Der andere Teil des Welthandels findet statt, wenn Komponenten oder Software, die für ein Produkt gebraucht werden, quer um den Globus transportiert werden wie beispielsweise das Smartphone: 2.500 Zulieferer sind derzeit nötig, damit ein Samsung-Telefon in Vietnam fertiggebaut werden kann.

Vietnam hat besonders davon profitiert, dass das Land mehr verarbeitete Produkte exportieren kann, so die Weltbank.

In den 1970er-Jahren entfielen 37 Prozent des globalen Warenaustauschs auf den Handel mit Zwischenprodukten. 2008 lag dieser Wert bei über 50 Prozent. Diese Entwicklung hatte mehrere Ursachen: Regional wie global sind viele Märkte enger zusammengerückt.

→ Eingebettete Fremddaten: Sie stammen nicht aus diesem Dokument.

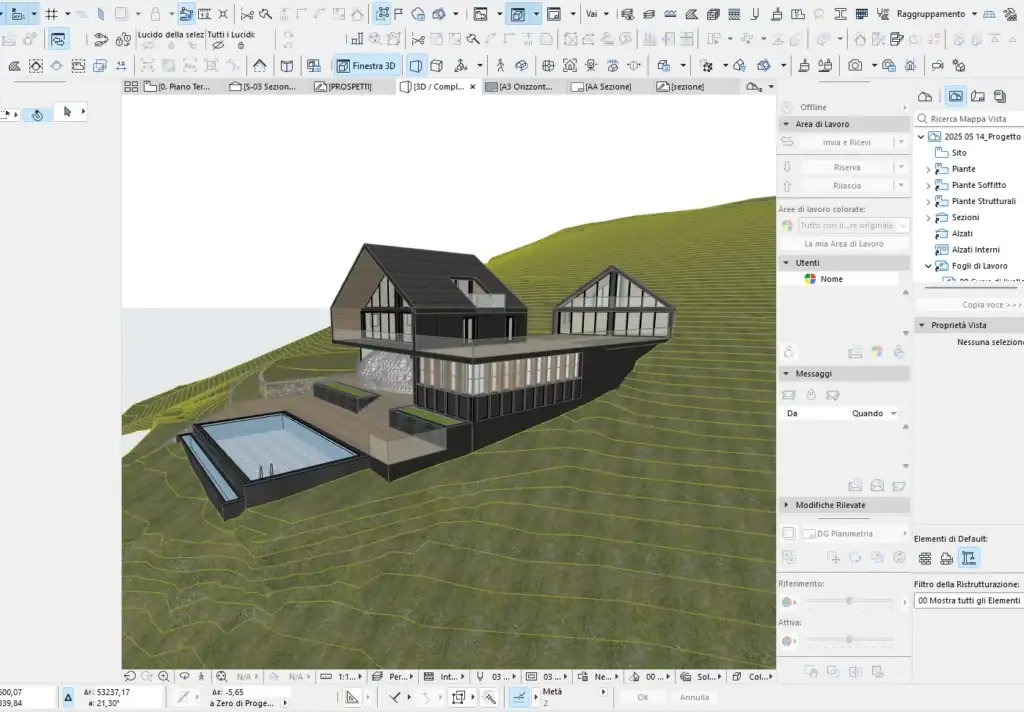Click the zoom in magnifier at bottom

(164, 676)
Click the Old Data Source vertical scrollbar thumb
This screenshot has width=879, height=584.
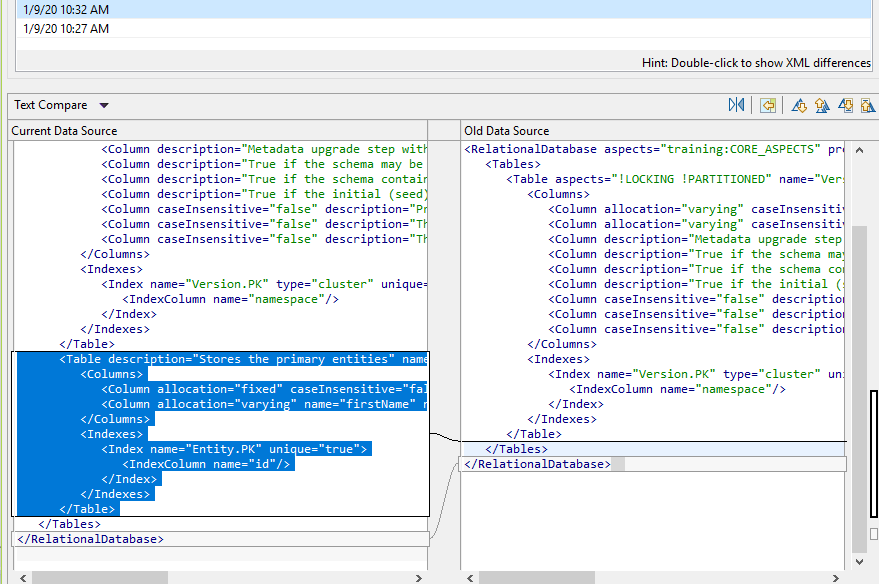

In Südostasien haben Südkorea, Taiwan und China eine starke Industrialisierung durchgemacht. In den 1990er-Jahren haben sich die ehemals kommunistischen Staaten Osteuropas in den Westen integriert, was die Entwicklung ebenso befeuerte. Nirgendwo laufen heute, gemessen an der Einwohnerzahl, so viele Pkws vom Fließband wie in der Slowakei.

Trendumkehr bei Globalisierung

Dieser Trend hat sich laut Weltbank seit 2008 umgekehrt. Die wichtigsten Märkte sind weitgehend erschlossen, Handelsbarrieren gefallen. Neue umfassende Handelsliberalisierungen hat es nicht gegeben. China produziert mehr Güter im eigenen Land.

Belege dafür, dass die fortschreitende Automatisierung die Globalisierung bremst, weil in reichen Ländern, wo Arbeit teuer ist, mehr Maschinen eingesetzt werden können, gibt es laut Weltbank derzeit zwar nicht. Wohl aber sieht es danach aus, dass die Enttäuschung über die Globalisierung in Industrieländern protektionistische Tendenzen aufleben lässt – Stichwort Trump und Brexit. Das bereitet der Washingtoner Organisation zunehmend Sorgen.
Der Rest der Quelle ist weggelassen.